The decision was in line with President Recep Tayyip Erdogan’s opposition to high borrowing costs in a bid to boost growth, investment and exports. The Turkish leader insists that raising interest rates cause inflation — a position that contradicts established economic thinking. 

Turkey’s central bank has cut rates by 5 percentage points since September despite high inflation, then has paused them since January. The series of rate cuts last year triggered a currency crisis and rising consumer prices that have been aggravated by Russia’s invasion of Ukraine and soaring energy costs.

Yearly inflation hit 61.14% in March, deepening the squeeze on households that were already struggling to purchase basic goods. The Turkish lira lost 44% of its value against the U.S. dollar last year.

In an effort to soften the blow on households, the government has implemented tax cuts on basic goods and has adjusted electricity tariffs.

In comparison, the United States, United Kingdom and the 19 countries that use the euro currency have seen decades-high levels of inflation — 8.5%, 7% and 7.5%, respectively — but are nowhere close to Turkey’s eye-watering rate. Central banks in the U.S. and U.K. have raised interest rates to combat inflation.

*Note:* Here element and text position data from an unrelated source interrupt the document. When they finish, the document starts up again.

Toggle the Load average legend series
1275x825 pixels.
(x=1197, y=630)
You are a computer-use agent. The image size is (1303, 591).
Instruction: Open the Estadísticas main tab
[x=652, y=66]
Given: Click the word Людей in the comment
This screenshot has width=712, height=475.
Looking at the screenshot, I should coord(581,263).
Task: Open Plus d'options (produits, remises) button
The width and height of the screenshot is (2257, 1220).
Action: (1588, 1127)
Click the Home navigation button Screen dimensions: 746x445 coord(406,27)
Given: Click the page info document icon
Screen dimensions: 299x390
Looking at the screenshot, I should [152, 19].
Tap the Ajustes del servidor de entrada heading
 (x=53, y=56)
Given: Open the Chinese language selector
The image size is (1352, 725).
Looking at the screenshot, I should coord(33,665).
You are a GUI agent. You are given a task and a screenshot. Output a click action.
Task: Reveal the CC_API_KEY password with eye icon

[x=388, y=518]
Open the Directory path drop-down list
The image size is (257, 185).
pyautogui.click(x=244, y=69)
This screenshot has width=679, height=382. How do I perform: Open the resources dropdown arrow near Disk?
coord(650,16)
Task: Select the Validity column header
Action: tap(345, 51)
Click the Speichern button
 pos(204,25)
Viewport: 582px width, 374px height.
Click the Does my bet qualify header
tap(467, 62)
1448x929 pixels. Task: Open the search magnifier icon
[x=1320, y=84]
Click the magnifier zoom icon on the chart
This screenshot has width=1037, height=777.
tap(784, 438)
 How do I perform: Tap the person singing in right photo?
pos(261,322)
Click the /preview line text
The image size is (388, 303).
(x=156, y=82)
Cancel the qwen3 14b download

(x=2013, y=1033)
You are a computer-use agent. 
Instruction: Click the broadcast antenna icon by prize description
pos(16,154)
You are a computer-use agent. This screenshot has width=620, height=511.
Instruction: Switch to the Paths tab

This article was provided by The Associated Press.

Viewpoint Discussion

Enjoy a discussion with your tutor.

Discussion A

  • Do you think the government should strictly control the prices of goods during an economic crisis? Why or why not? Discuss.
  • Aside from receiving help through government efforts, what else can be done by affected households to survive or keep up with inflation (ex. build an emergency fund, buy products from cheaper brands)? Discuss.

Discussion B

  • If your country starts experiencing very high inflation, would you consider migrating to a country where your money would have a higher value? Why or why not? Discuss. 
  • Do you think it’s the responsibility of companies to raise their employees’ wages when the prices of goods soar? Discuss.